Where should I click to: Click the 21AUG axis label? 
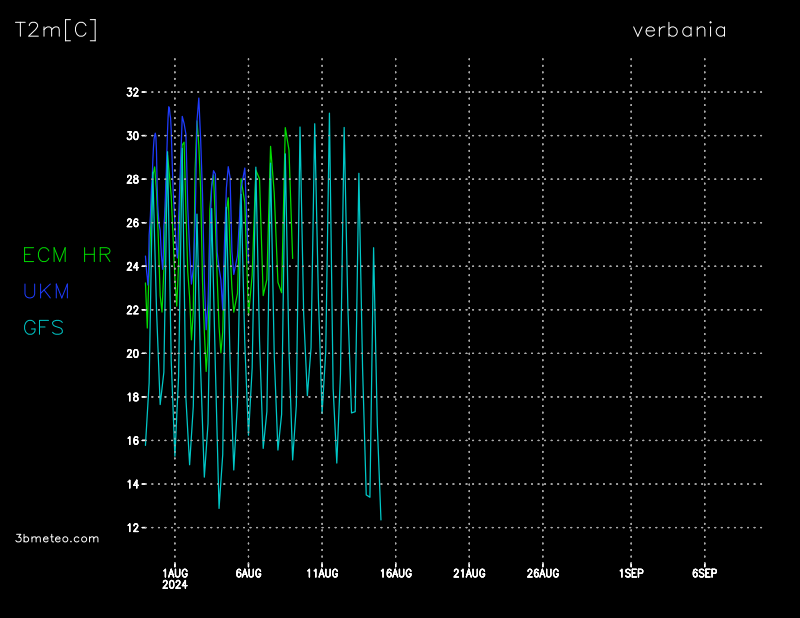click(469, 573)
* * *
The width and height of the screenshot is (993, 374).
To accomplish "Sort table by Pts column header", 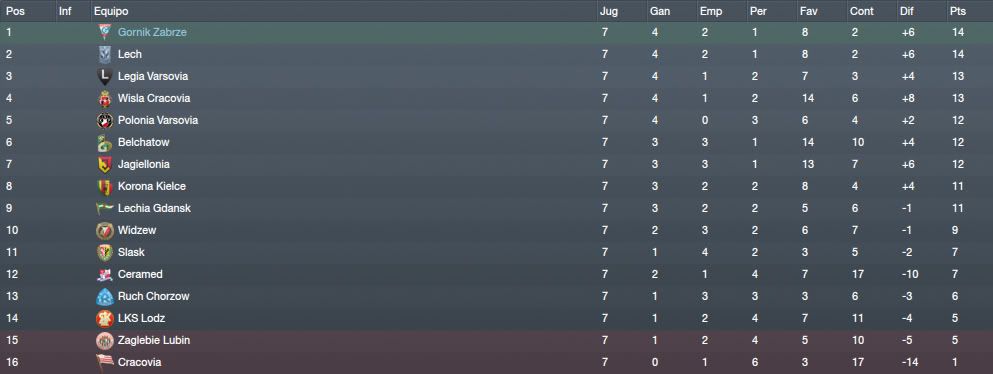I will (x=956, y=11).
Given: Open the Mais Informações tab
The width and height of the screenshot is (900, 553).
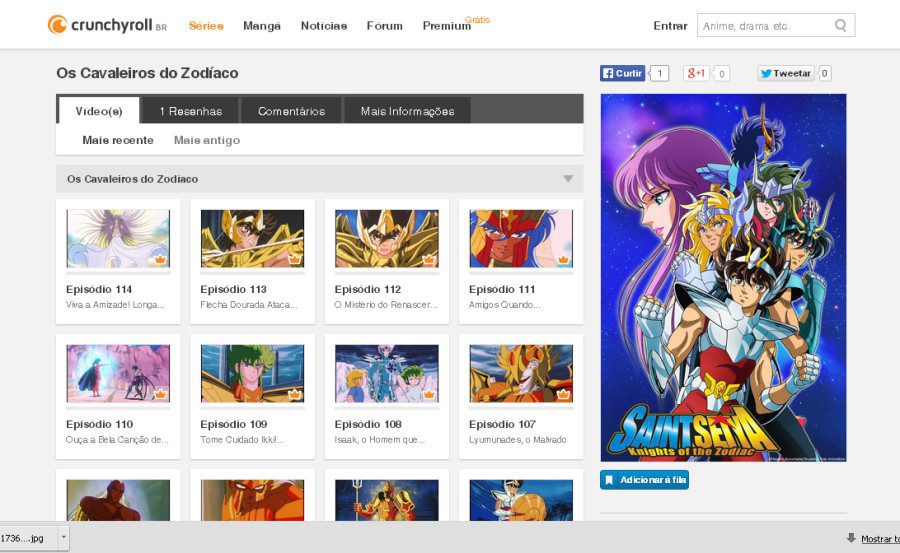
...
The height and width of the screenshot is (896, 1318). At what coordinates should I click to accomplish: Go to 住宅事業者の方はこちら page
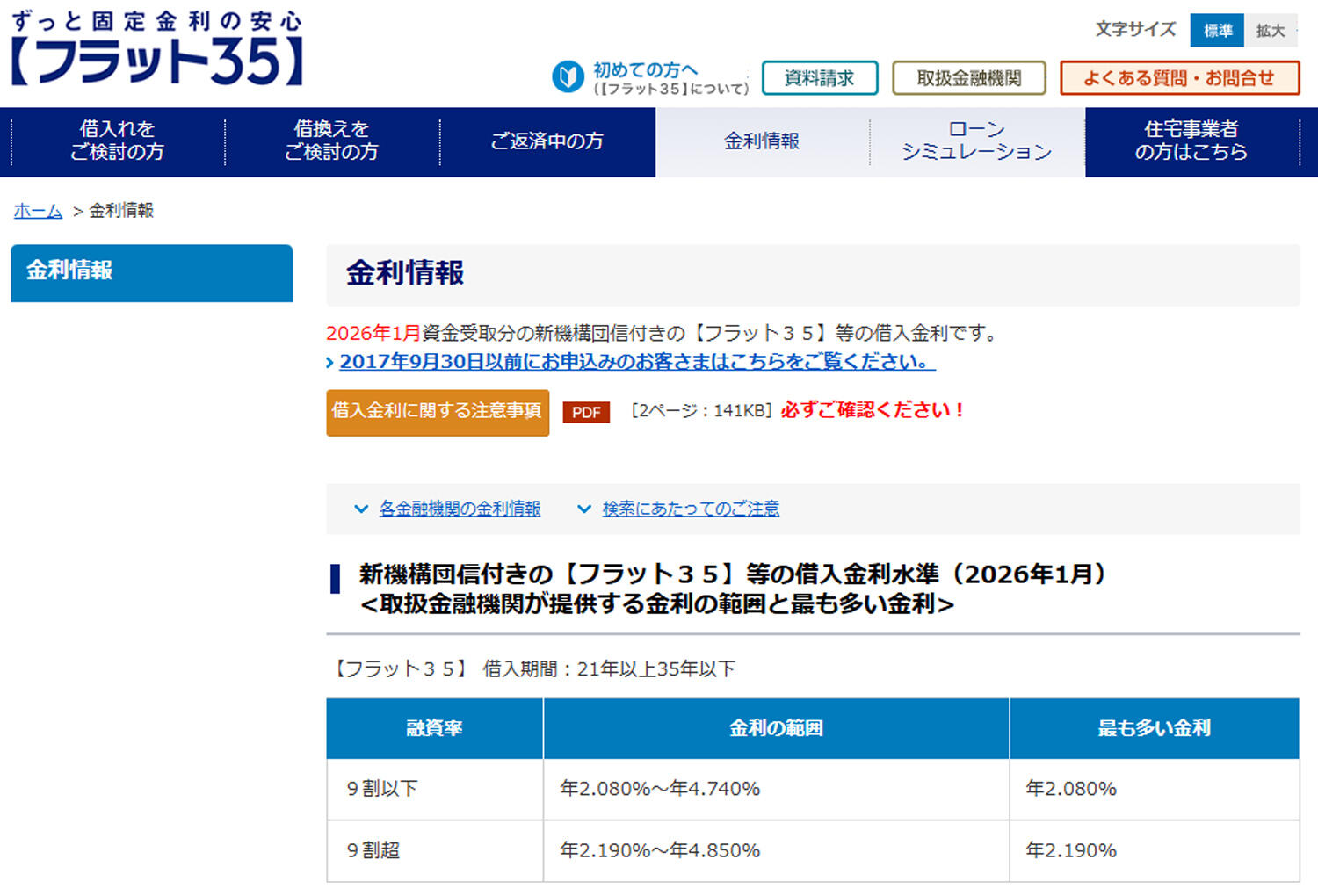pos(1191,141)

YOUR ASSIGNMENT: Using the data above, print exactly the lines from the line that contains "Given: Open the Mais Informações tab" through the line that contains "The width and height of the screenshot is (900, 553).", with both included.

EXERCISE SOLUTION:
Given: Open the Mais Informações tab
The width and height of the screenshot is (900, 553).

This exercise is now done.